W pozwie nie trzeba uprzedzać zarzutów

W sprawach gospodarczych należy raczej badać, jaki był zgodny zamiar stron i cel umowy, aniżeli opierać się na jej dosłownym brzmieniu

Publikacja: 11.08.2007 13:35

Taka zasada jest zapisana w art. 65 § 2 kodeksu cywilnego. Z powodu m.in. pominięcia przez sąd II instancji zamiaru stron umowy Sąd Najwyższy wyrokiem z 10 lipca 2008 r. (III CSK 65/08) uchylił jego werdykt i przekazał mu sprawę do ponownego rozpatrzenia.

Chodzi o umowę zawartą 30 lipca 2004 r. między Rafinerią Trzebinia SA a spółką z o.o. Agra-Trans. Spółka zobowiązała się do dostarczania rafinerii od sierpnia 2004 r. do końca 2005 r. miesięcznie 2,5 tys. t oleju rzepakowego zgodnie z harmonogramem, który miała sporządzać na każdy miesiąc rafineria. Do tej umowy zostały podpisane cztery aneksy, w których m.in. określono parametry jakościowe rzepaku. W aneksie z 31 listopada 2004 r. czas trwania umowy został przedłużony o pięć lat (do 30 lipca 2009 r.). Znalazło się też w nim zastrzeżenie, że dostarczony olej powinien być z rzepaku, którego pochodzenie odpowiada dyspozycji art. 9 ust. 1 ustawy z 2003 r. o biokomponentach stosowanych w paliwach ciekłych i biopaliwach ciekłych.

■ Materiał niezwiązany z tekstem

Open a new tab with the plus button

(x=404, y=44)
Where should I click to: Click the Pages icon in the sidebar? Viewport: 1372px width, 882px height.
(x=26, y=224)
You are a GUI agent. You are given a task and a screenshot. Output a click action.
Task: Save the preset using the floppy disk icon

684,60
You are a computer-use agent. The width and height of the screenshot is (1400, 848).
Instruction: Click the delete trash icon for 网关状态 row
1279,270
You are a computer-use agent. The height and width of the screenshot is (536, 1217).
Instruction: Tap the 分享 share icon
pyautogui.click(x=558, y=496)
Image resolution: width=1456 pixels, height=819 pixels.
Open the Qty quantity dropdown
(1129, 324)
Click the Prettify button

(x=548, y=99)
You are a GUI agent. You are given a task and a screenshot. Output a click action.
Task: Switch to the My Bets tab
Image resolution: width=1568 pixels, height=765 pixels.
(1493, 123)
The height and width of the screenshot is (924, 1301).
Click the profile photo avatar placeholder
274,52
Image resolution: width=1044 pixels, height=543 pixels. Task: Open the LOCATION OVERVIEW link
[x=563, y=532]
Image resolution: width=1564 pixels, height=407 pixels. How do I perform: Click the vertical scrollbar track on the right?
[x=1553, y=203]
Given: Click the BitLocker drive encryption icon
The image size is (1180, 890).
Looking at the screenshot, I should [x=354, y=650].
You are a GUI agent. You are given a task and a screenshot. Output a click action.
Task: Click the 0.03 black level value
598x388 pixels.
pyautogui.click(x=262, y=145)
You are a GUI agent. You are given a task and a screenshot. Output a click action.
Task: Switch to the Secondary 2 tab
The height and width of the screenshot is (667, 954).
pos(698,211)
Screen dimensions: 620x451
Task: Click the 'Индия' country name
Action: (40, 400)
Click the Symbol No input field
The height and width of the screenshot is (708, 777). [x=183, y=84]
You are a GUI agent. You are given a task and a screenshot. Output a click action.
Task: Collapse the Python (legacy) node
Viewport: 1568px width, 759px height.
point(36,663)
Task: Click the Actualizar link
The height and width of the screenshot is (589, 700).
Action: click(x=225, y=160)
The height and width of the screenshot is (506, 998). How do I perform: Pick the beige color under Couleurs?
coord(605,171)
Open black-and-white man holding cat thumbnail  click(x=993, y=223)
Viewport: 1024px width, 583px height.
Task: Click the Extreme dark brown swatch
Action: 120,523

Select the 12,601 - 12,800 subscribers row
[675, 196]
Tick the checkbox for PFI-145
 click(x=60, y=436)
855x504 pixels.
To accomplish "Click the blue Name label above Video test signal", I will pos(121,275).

Do 31 maja 2005 r. rafineria odebrała od spółki zaledwie 4,5 t oleju. Odmawiała odbioru ze względu na własne trudności techniczne, tj. opóźnienie w uruchomieniu instalacji tzw. biodiesla. Spółka, mimo trudności z magazynowaniem oleju spływającego od producentów, nie podejmowała żadnych kroków prawnych przeciwko rafinerii.

W marcu 2005 r. na zlecenie rafinerii został przeprowadzony w spółce audyt dotyczący realizacji umowy. W kwietniu rafineria zawiadomiła spółkę, że zawiesza odbiór oleju ze względu na wątpliwości i zastrzeżenia wymagające wyjaśnień. W maju 2005 r. zaś wypowiedziała umowę z trzymiesięcznym wypowiedzeniem, ponieważ w jej ocenie źródło pozyskiwania oleju nie odpowiadało wymaganiom określonym w art. 9 ust. 1 wskazanej ustawy. Spółka bowiem nie była „pierwszym przetwórcą”, lecz pośrednikiem. Do wytwarzania biokomponetów mogły zaś być wykorzystane wyłącznie surowce rolnicze zakontraktowane na podstawie umowy kontraktacji między pierwszym przetwórcą lub wytwórcą a producentem rolnym albo surowce rolnicze pochodzące z ich produkcji własnej, produkty i odpady uzyskane na podstawie umowy dostawy. Przy czym wytwórca według tej ustawy to przedsiębiorca wytwarzający lub magazynujący biokomponenty, a pierwszy przetwórca to każdy, kto przetwarza surowce rolnicze lub produkty uboczne i odpady na surowy olej rzepakowy.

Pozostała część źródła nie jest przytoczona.